Extracted data:
BEGIN

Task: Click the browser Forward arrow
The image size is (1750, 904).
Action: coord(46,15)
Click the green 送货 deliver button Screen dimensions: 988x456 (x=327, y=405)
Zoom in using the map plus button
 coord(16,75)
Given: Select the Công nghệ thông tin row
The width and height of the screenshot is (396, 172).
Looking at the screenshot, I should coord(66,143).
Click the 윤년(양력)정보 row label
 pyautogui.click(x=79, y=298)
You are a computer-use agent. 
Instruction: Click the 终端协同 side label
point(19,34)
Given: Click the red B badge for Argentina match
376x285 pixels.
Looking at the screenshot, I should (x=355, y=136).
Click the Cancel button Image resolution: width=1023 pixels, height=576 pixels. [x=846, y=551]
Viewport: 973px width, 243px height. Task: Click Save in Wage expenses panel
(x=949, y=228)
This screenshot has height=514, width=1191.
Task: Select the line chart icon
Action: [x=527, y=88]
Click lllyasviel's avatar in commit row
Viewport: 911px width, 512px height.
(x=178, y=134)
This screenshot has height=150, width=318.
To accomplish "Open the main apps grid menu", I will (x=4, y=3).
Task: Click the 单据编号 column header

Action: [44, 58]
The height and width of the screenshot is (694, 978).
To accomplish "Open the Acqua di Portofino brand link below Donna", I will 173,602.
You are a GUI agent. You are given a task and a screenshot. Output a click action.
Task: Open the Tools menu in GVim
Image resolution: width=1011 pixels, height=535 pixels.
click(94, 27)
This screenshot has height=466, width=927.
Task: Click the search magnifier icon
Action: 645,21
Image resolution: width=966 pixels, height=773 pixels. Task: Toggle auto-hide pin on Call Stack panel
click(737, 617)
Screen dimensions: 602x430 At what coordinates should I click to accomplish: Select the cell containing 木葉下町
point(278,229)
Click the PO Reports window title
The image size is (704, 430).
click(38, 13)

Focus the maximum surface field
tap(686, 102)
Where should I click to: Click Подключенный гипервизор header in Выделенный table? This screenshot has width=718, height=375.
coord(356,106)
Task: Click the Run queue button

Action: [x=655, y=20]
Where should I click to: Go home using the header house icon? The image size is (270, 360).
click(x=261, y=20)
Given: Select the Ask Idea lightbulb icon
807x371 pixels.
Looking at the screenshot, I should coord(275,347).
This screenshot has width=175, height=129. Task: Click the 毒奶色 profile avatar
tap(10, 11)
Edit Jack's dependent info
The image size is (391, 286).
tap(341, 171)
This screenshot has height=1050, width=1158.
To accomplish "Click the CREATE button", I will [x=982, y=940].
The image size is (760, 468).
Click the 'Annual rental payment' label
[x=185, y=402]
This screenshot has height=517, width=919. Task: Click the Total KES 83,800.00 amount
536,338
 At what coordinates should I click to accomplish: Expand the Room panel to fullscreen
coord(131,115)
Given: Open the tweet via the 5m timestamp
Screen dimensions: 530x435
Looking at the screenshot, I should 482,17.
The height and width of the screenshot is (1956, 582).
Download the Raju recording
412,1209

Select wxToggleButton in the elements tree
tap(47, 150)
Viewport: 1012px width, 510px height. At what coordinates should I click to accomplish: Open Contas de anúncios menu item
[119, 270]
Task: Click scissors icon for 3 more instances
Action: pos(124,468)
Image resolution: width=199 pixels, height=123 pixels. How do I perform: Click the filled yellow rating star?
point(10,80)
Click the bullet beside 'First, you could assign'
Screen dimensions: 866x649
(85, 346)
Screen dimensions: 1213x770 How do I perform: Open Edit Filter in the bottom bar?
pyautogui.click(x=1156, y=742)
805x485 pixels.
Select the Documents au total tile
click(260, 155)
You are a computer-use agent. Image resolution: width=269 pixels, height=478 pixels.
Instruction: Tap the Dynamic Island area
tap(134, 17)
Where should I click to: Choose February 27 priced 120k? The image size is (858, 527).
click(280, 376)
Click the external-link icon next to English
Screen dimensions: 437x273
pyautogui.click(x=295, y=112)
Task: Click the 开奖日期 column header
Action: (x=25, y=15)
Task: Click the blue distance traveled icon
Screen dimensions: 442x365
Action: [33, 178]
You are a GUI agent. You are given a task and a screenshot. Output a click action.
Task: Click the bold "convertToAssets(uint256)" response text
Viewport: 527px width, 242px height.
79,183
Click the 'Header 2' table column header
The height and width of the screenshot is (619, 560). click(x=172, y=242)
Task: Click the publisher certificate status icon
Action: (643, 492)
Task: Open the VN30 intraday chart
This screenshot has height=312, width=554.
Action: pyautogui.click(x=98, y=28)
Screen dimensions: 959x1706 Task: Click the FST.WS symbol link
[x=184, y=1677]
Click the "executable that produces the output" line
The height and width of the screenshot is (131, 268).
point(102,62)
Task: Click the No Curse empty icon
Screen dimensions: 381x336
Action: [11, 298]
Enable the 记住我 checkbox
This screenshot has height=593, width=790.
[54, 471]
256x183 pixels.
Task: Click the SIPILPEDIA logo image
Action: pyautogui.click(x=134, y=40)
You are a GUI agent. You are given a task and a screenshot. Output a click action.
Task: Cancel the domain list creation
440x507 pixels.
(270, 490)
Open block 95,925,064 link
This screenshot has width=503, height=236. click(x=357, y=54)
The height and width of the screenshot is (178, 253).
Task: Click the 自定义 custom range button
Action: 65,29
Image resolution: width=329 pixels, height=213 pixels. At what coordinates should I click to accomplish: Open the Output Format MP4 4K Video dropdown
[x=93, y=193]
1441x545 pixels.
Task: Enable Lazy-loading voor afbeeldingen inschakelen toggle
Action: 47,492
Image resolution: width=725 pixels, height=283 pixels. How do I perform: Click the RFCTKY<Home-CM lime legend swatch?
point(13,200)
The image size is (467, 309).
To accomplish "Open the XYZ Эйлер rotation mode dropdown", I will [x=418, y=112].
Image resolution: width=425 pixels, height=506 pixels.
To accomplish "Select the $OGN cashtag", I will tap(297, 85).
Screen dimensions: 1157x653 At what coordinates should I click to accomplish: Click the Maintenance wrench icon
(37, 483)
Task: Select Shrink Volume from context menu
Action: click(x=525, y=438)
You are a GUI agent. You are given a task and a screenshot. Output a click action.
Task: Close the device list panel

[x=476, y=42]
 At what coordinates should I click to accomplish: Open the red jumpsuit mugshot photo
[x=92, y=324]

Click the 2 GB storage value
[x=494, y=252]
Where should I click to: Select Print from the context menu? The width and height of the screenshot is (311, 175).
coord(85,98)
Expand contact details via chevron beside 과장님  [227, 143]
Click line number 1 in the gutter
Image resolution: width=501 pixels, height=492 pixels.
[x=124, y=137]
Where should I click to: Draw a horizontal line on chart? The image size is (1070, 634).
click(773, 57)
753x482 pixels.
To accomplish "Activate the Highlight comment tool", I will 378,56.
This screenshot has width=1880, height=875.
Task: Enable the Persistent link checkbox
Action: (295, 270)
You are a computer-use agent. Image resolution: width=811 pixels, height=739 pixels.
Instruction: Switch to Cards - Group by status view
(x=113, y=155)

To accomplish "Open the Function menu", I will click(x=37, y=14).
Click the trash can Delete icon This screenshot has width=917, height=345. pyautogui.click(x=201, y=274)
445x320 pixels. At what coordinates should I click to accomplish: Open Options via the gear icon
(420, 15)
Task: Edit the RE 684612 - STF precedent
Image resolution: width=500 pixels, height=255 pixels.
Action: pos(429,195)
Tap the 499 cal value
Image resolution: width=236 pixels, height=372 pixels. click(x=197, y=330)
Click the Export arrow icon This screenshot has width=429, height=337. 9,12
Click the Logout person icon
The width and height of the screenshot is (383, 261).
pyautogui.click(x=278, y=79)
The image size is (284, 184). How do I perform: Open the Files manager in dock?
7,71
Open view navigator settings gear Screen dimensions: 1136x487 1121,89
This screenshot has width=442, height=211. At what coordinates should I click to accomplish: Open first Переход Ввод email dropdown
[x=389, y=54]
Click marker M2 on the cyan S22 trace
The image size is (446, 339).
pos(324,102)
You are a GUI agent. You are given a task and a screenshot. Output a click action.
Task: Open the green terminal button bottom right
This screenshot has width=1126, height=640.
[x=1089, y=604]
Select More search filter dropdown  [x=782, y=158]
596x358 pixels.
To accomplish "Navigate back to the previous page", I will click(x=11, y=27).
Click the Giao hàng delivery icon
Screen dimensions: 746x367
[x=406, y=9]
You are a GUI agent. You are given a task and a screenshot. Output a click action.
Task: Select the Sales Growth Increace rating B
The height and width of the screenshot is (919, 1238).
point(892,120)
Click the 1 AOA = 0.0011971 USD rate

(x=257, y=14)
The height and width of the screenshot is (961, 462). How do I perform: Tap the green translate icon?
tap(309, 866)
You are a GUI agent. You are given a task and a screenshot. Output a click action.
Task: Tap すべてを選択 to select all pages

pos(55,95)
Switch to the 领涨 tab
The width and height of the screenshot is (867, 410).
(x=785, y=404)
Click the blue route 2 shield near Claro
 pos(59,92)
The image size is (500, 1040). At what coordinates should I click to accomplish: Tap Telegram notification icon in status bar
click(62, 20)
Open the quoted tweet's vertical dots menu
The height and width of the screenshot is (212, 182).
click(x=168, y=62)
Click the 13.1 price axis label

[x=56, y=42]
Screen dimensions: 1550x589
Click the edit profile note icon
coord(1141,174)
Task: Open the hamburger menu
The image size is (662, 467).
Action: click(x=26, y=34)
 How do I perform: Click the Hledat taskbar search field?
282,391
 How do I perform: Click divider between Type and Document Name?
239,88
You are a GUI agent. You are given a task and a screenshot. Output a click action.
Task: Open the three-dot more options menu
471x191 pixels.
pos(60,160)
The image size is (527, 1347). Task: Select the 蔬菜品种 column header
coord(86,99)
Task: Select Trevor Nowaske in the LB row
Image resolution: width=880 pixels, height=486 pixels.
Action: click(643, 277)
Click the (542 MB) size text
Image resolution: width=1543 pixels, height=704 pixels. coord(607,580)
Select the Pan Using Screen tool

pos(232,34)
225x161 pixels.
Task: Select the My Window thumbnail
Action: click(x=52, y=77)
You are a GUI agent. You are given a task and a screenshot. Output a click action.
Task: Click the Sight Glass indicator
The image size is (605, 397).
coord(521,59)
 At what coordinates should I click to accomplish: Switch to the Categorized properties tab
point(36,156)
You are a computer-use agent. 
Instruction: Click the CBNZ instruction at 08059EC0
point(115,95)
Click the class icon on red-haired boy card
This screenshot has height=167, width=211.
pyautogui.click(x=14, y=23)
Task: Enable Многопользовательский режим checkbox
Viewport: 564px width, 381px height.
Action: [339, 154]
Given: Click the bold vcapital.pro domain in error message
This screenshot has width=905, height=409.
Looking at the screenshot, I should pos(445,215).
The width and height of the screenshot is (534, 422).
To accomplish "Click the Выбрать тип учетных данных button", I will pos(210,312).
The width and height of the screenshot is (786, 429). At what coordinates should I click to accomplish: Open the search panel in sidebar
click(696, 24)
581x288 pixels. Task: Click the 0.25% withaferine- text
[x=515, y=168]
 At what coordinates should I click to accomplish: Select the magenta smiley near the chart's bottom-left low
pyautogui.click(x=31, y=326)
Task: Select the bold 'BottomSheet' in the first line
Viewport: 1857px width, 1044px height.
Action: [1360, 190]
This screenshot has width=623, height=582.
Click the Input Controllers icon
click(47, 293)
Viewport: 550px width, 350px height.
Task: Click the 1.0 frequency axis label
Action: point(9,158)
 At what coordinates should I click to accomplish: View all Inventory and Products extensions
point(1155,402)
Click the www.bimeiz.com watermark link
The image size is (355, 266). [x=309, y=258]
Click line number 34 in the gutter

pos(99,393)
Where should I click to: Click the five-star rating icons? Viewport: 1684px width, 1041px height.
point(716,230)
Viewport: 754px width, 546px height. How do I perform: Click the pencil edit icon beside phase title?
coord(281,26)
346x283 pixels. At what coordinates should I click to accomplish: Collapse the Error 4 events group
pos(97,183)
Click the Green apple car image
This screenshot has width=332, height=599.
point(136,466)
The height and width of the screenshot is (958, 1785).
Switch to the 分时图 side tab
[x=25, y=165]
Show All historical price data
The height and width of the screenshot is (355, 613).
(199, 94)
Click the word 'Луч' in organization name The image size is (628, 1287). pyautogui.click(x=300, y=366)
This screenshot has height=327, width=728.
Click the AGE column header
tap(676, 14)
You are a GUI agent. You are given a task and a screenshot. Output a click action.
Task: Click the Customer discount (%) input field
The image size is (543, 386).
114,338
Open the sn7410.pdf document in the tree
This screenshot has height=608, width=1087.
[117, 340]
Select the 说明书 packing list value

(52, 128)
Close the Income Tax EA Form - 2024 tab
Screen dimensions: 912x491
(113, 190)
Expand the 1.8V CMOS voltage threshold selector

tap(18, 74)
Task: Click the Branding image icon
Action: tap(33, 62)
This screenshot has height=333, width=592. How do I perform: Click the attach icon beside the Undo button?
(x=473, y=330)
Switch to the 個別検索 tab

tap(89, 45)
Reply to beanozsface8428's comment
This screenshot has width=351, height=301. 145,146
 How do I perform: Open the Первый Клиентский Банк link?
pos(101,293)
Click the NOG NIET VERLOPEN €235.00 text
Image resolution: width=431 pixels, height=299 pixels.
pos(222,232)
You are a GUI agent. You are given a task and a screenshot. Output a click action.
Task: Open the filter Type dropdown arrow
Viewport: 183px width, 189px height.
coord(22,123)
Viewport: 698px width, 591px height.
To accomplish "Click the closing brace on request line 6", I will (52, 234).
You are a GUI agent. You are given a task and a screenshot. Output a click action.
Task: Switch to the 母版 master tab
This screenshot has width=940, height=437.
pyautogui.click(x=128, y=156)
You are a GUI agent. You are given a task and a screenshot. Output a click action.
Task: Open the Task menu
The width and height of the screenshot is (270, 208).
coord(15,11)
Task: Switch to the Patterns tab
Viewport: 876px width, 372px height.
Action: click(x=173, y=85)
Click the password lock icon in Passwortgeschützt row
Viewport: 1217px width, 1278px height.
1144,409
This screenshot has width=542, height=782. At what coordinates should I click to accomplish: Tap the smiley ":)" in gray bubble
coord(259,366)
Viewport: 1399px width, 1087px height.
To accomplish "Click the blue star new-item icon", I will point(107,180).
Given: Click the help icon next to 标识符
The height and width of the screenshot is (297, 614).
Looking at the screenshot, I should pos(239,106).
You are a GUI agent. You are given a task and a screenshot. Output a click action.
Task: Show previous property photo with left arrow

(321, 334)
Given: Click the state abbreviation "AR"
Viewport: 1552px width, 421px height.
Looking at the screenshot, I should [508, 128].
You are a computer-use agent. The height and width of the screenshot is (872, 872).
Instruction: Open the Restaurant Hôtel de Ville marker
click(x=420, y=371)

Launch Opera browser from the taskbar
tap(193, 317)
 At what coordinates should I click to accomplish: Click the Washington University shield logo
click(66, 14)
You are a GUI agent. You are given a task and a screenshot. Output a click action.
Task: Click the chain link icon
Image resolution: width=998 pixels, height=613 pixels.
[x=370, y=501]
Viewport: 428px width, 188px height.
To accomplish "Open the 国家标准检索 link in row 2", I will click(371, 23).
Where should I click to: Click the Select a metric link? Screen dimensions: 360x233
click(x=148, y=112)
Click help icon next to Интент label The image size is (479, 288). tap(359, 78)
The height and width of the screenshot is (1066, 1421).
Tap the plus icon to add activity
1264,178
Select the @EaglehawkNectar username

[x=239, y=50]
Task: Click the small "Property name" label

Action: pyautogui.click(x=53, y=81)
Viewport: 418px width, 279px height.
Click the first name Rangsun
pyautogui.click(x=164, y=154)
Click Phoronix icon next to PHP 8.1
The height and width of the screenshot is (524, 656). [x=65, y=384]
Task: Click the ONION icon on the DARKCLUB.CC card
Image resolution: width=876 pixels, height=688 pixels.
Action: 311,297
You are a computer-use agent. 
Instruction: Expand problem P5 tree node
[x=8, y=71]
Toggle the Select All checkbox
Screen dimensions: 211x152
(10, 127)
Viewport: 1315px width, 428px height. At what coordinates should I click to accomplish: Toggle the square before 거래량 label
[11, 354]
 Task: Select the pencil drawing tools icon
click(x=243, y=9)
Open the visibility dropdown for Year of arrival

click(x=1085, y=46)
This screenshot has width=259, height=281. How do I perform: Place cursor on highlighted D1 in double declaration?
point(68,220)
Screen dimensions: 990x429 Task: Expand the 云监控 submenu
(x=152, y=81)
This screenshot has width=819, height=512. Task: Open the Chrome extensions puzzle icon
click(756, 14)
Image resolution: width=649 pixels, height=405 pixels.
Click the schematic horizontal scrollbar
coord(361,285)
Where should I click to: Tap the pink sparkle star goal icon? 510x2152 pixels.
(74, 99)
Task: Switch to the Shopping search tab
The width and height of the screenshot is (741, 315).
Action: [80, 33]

END

Exercise goal: Go line by line through the data above and report each one that holds the string "domain".

Solution:
Task: Cancel the domain list creation
Given: Click the bold vcapital.pro domain in error message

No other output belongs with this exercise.